当前位置:网站首页>MapReduce instance (IX): reduce end join
MapReduce instance (IX): reduce end join
2022-07-06 09:33:00 【Laugh at Fengyun Road】
MR Realization Reduce End join
Hello everyone , I am Fengyun , Welcome to my blog perhaps WeChat official account 【 Laugh at Fengyun Road 】, In the days to come, let's learn about big data related technologies , Work hard together , Meet a better self !
Realization principle
stay Reudce End of Join The connection is MapReduce Frame between tables Join The most common mode of operation .
(1)Map The main work of the end , From different tables ( file ) Of key/value Label each other to distinguish records from different sources . Then use the connection field as key, The rest and the new logo as value, Finally, output .
(2)Reduce The main work of the end , stay Reduce End as connection field key The grouping of has been completed , We just need to put the records from different files in each group ( stay map The stage has been marked ) Separate , Finally, Descartes just ok 了 .
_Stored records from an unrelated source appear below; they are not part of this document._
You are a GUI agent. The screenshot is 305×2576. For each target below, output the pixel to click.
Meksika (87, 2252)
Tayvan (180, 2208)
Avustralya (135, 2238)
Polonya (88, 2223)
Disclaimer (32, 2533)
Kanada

Reduce End connection ratio Map End connections are more common , Because in map The stage cannot get all the required join Field , namely : The same key The corresponding fields may be located in different locations map in , however Reduce The end connection efficiency is relatively low , Because all data must go through Shuffle The process .
SQL And in and exists Differentiation article <= Take a look back.
in And exists The choice of <= Take a look back.
generally speaking , The order of magnitude of the external circulation is small , Faster , Because of the outer complexity N, But if the index is used in the inner layer, it can be reduced to logM
A join B Also Cartesian product , Finally, keep the same result in the specified field (A Inner loop ,B Outer loop )
A in B, To calculate B, Then Cartesian product ,(A Inner loop ,B Outer loop )
A exist B, To calculate A, Then Cartesian product (B Inner loop ,A Outer loop )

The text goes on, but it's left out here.